[Text and element pointing records]
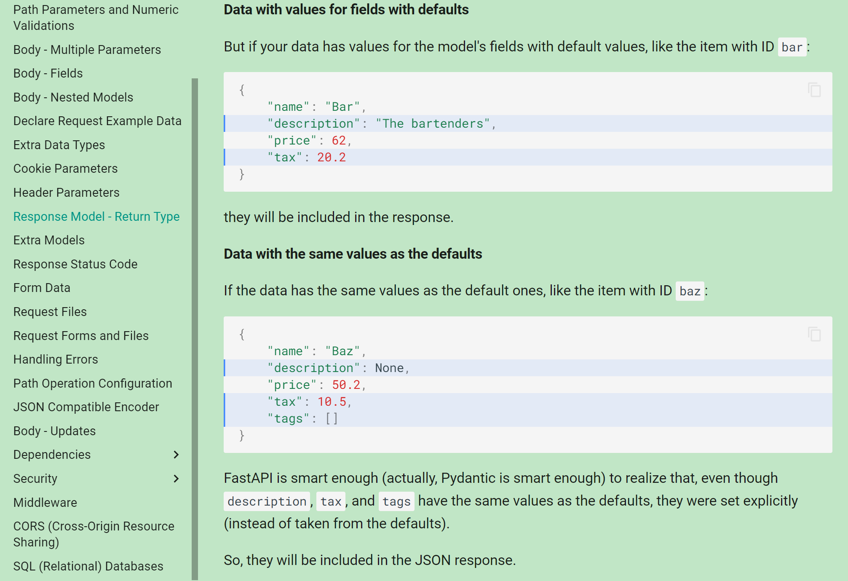Open JSON Compatible Encoder page

pyautogui.click(x=86, y=407)
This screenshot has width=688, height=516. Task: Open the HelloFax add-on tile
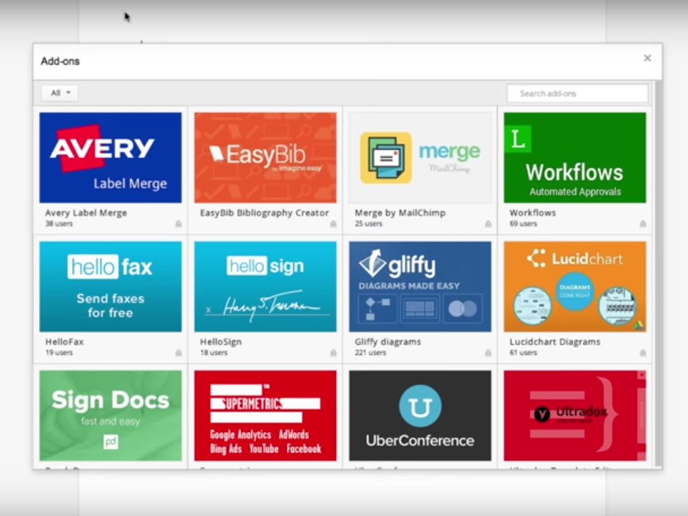pyautogui.click(x=110, y=286)
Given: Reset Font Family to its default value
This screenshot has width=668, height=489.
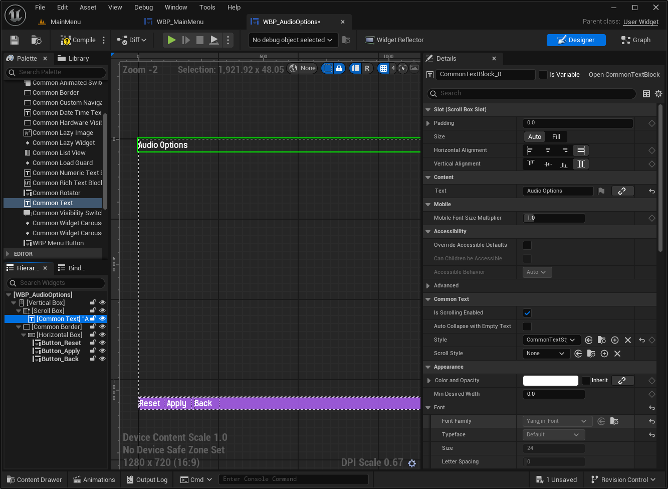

- THE TASK -
Write out the records again, substituting "capture" for "screenshot" and changing nothing else. Leave the pictures out of your answer.

- RESPONSE BELOW -
Open JSON Compatible Encoder page

pyautogui.click(x=86, y=407)
This capture has width=688, height=516. Task: Open the HelloFax add-on tile
pyautogui.click(x=110, y=286)
Given: Reset Font Family to its default value
This capture has width=668, height=489.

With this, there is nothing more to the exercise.